EABS nie dość, że zasługuje na miano niezwykle kreatywnego bandu, to także warto docenić pracowitość artystów, którzy co krok raczą nas nowymi albumami. Dość wspomnieć ostatnie zachwyty recenzentów i słuchaczy nad projektem Błoto (tu udziela się część podstawowego składu EABS) i jego dwoma kapitalnie przyjętymi płytami („Erozje” oraz „Kwiatostan"). Pod koniec roku EABS zaskoczył nas kolejnym tytułem. Tym razem na warsztat wzięli twórczość legendarnego jazzmana Sun Ra.
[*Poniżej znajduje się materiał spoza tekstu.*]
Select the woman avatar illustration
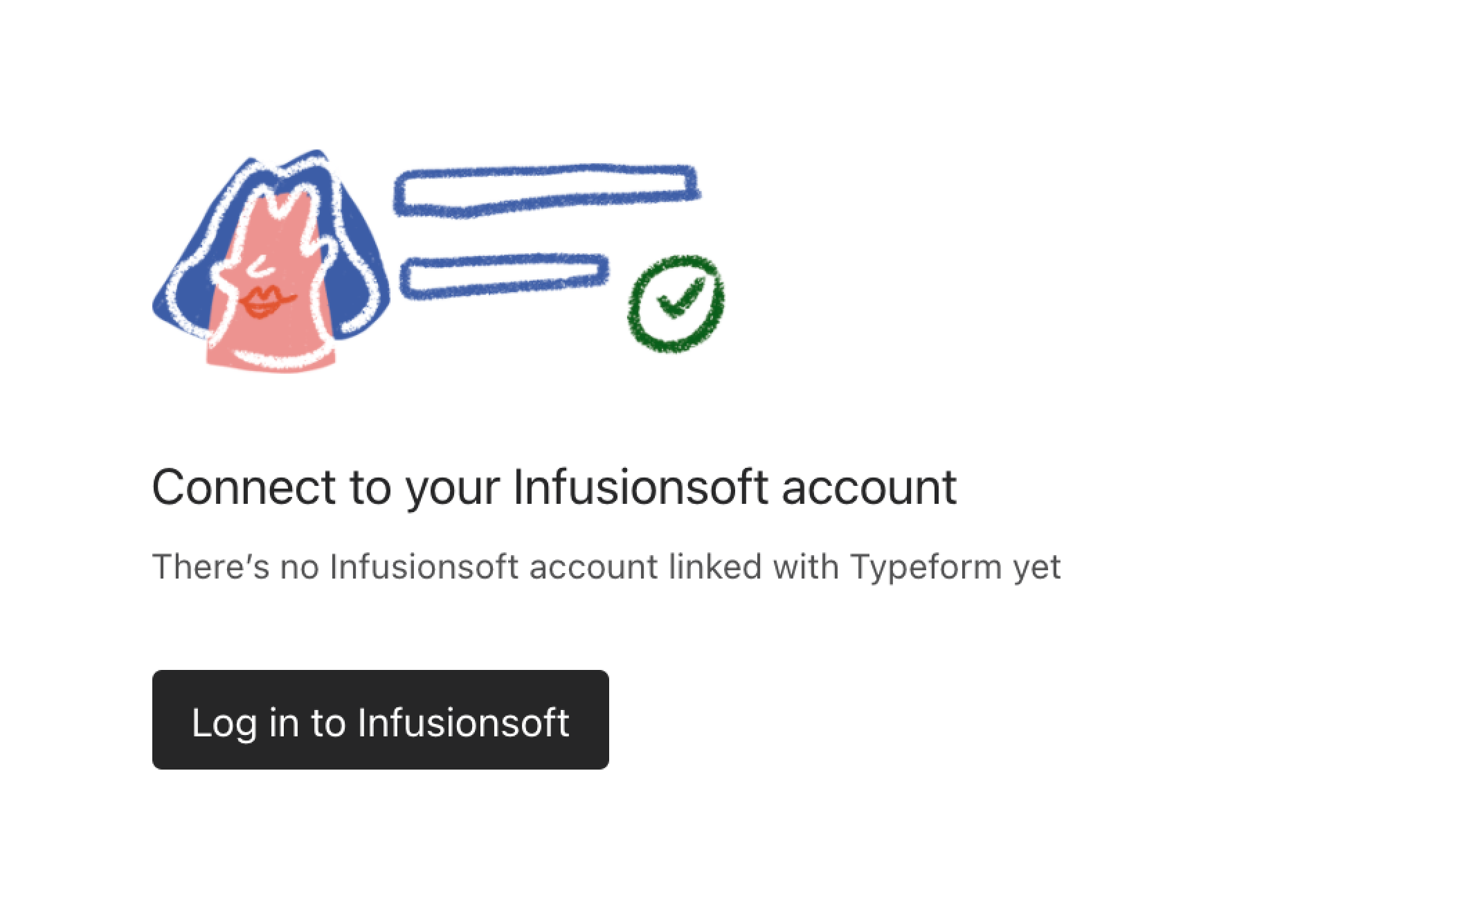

Chociaż muzyka Sun Ra Arkestra jest mocno eksperymentalna, wielowątkowa i czasami naprawdę wymaga od słuchacza sporej dozy uwagi, to EABS sprawili, że te nagrania nabrały bardzo spójnego i współczesnego charakteru.
W moim odczuciu opus magnum albumu pojawia się już na początku: mowa o pięknej, snującej się niczym planetarny pył balladzie „Intersteller Low Ways” ze stąpającym dostojnie basem i syntezatorowymi pejzażami. Ten zwiewny w odbiorze utwór ma w sobie coś z onirycznej atmosfery „Planet Caravan” Black Sabbath, a nawet „From the Beginning” Emerson, Lake & Palmer. Oczywiście są na płycie i dźwiękowe szaleństwa nie pozwalająca zapomnieć o psychodelicznych konotacjach Sun Ra i rytmiczne eskapady („The Lady with the Golden Stocking” z wmiksowanym, mantrowym „I’m Sun Ra” czy „Discipline 27”). Pojawiają się też elementy hip-hopowe w imprezowym, house'owym „UFO”. Ta iście wybuchowa mieszanka pozwala wysnuć wniosek, że EABS zdobyło magiczną moc manipulacji przestrzenią (sprowadzając muzykę Sun Ra pomimo wszystko trochę „na ziemię”) i czasem (uwspółcześniając i wykorzystując nowoczesne modele aranżacyjne), pozostając wiernym obranej inspiracji. Tak było w przypadku płyty inspirowanej twórczością Krzysztofa Komedy, tak jest w przypadku „Discipline of Su Ra”.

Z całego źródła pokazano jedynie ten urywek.